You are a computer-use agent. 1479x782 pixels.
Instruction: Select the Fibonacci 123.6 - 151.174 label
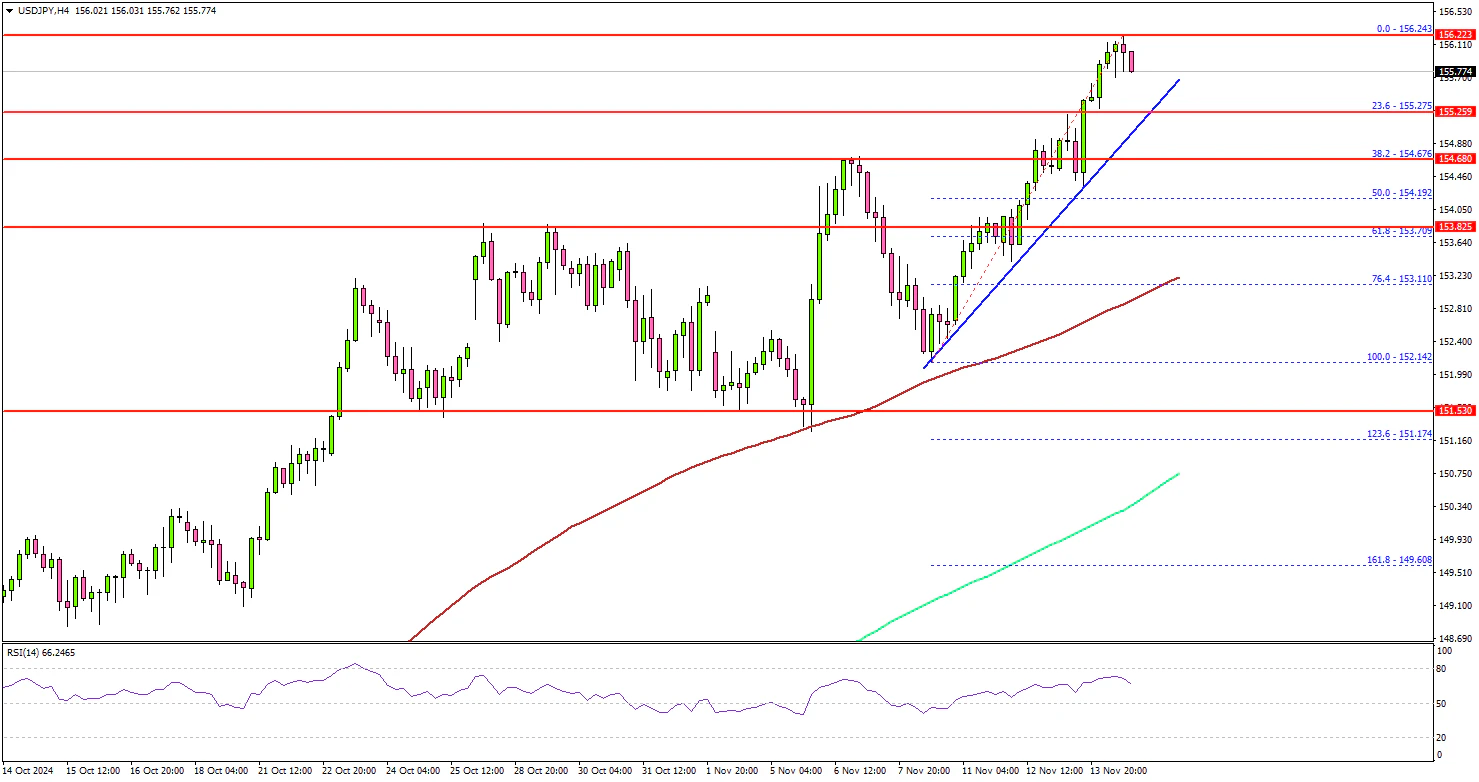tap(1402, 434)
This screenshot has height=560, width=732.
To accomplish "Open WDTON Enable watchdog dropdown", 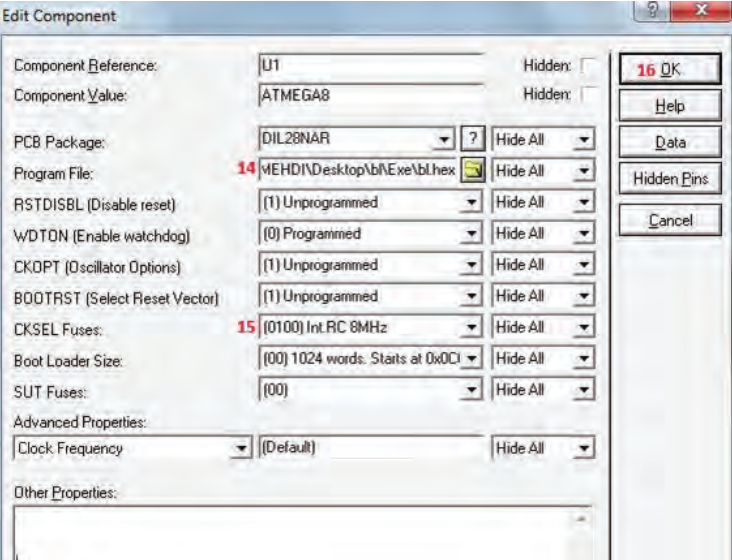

__Aim of the task__:
What is needed here is an exact copy of the lines from the line containing "Instruction: Select the" through the end of the records, with every picture left out.

__Task response__:
Instruction: Select the Fibonacci 123.6 - 151.174 label
tap(1402, 434)
This screenshot has height=560, width=732.
To accomplish "Open WDTON Enable watchdog dropdown", 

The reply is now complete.